Мне почему-то казалось, что название у картины – «Тетушкин секрет». Мальчик приехал к старой тетушке в гости и наконец-то выбрал минуту, чтобы разрешить давнюю и жгучую загадку: что у тетки в старинном сундучке? В натянутой мальчишечьей фигурке ощущались все чувства, которые испытывал любопытный племянник: и досада, что не догадался подставить стул, и страх, что кто-нибудь вот-вот войдет, и – в то же время – сладкая тяга к тайне. Хотя, если трезво подумать, какая там тайна? Скорее всего, письма тех времен, когда тетушка была курсисткой или гувернанткой…
– Сейчас я накрою стол и угощу вас своим фирменным чаем. Я делаю его с мятой… Вы что-то задумались, а?
– Смотрю на этого мальчика, словно на старого знакомого… Замечательная картина. Так и кажется, что у нее какая-то непростая история.
Генриетта Глебовна встала рядом, покивала:
– Ее писал друг моего отца, очень способный молодой человек. К сожалению, он так и не стал известным, погиб в четырнадцатом году при первом наступлении немцев… А мальчик – мой старший двоюродный брат, Андрюс.
– Кажется, прибалтийское имя…
– Да, в нашей семье многие из Литвы. Андрюс жил в Шяуляе и, увы, тоже погиб. В тридцатых годах. Он стал летчиком и разбился во время тренировочного полета, когда готовился с друзьями к перелету через Атлантику… Смелый был мальчик.
Грустно сделалось. Будто не в далекие времена погиб Андрюс, а недавно. И не взрослый летчик в мундире литовских ВВС, а вот этот мальчуган в костюмчике с якорями…
Чтобы прервать неловкое молчание, я заметил:
– А сундучок… он, кажется, тот самый? Семейная реликвия, наверно?
– Да, еще моей бабушки… Ну-с, умывайтесь, через пять минут попрошу к столу…
Когда мы пили чай (и правда замечательный, со всякими душистыми запахами), Генриетта Глебовна поинтересовалась:
– Ну, а какие же ваши планы, если не секрет? Чем собираетесь заняться в наших тихих Овражках?
– А никаких планов. Буду просто бродить, вспоминать…

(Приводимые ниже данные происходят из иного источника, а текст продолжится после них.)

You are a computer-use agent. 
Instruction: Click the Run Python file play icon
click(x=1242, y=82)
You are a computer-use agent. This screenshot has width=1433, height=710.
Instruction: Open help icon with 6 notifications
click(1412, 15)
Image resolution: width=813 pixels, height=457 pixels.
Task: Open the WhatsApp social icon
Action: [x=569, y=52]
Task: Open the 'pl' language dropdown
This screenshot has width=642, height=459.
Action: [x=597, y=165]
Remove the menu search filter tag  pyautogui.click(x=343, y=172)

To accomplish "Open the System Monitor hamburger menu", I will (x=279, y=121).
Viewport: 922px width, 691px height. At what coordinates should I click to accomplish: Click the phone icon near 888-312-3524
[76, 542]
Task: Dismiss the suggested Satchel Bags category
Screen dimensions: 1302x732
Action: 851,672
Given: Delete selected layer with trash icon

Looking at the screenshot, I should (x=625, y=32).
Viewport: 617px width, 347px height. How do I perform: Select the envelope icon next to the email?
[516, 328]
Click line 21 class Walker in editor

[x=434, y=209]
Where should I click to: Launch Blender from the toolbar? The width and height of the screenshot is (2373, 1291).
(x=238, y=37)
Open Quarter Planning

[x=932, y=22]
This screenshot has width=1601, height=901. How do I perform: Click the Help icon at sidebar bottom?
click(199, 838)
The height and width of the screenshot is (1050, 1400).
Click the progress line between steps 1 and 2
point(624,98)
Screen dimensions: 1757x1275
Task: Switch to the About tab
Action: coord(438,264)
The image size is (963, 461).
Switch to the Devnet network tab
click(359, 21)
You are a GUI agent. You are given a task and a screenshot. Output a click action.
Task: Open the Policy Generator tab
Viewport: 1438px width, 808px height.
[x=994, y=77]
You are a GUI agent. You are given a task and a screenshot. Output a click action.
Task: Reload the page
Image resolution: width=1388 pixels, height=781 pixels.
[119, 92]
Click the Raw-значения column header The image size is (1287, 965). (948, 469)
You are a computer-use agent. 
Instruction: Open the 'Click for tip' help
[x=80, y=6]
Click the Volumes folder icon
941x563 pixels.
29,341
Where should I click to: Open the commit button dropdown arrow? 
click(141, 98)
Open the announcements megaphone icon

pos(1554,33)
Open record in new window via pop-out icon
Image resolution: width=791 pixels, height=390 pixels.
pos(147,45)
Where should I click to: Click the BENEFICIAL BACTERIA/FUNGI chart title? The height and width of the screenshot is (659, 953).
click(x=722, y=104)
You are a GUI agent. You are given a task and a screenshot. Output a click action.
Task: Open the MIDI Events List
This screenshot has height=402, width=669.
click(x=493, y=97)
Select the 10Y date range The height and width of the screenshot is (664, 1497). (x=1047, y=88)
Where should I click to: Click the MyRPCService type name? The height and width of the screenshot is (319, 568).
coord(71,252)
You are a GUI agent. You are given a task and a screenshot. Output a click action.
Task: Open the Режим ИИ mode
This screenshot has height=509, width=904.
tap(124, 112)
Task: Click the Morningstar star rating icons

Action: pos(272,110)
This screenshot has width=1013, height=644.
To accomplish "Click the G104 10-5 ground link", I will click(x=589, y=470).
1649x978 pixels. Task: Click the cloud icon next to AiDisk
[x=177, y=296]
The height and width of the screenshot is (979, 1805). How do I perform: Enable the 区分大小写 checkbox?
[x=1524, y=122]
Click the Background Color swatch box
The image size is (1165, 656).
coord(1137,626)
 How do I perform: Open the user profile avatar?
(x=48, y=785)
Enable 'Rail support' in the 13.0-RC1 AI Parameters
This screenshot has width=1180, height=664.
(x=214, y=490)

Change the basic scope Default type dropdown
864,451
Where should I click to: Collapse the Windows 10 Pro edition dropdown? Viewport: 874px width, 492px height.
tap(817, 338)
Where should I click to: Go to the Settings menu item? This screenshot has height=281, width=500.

– Ох, да ведь и заплутать можете. Городок небольшой, а столько всякого. Старожилы говорят: «Бабка Дар-Овражка водит…» Была здесь в позапрошлом веке такая хитрая знахарка, Дарья Овражкина. Говорили, ведьма…
– Ну, как-нибудь найду с бабкой общий язык…
– Кто знает… Я вот что вам предлагаю! У меня есть сосед, мальчик Костя. Очень славный. Если хотите, я попрошу, он поводит вас по городу, покажет самое интересное…
Я почему-то не решился отказаться. И сперва подосадовал на себя за это, а потом подумал: «Может, к лучшему…»
Костя оказался тоненьким и высоким, бледно-рыжеватым подростком. Вежливым и неулыбчивым. Спросил, куда бы мне хотелось пойти сначала.
«Ну что ж, – сказал я себе. – Давай, старик…»
– Видишь ли… – Я глянул в упор. – В Овражках я не заблужусь и один, не впервой… Я хочу в Гору. Если ты из тех, кто знает дорогу.
Он не дрогнул, не удивился.
– Туда каждый знает дорогу. Только что там интересного? Впрочем, как вам угодно. Если не возражаете, я зайду за вами через полчаса.
2. Овражки и Гора
Я ждал Костю на улице, у ворот.
Была середина дня, и день этот сделался уже не просто теплым, а жарким. Но здесь, на Пустырной, было прохладно: улица лежала в тени обрыва. Обрыв – большущей высоты и крутизны – поднимался позади дворов. Местами он зарос, а местами – голая глина. Из глины торчали лохматые громадные корни, словно щупальца каких-то подземных осьминогов. Домики и заборы цепью тянулись по границе тени – в один ряд. Улица была односторонняя. На другой стороне – заросшие кашкой лужайки, канавы и буераки, здесь паслись козы. Наверно, потому и Пустырная, что рядом с пустырями. А может, еще потому, что здесь пахнет травой пустырником, настойкой которого, говорят, лечат от излишних волнений сердце.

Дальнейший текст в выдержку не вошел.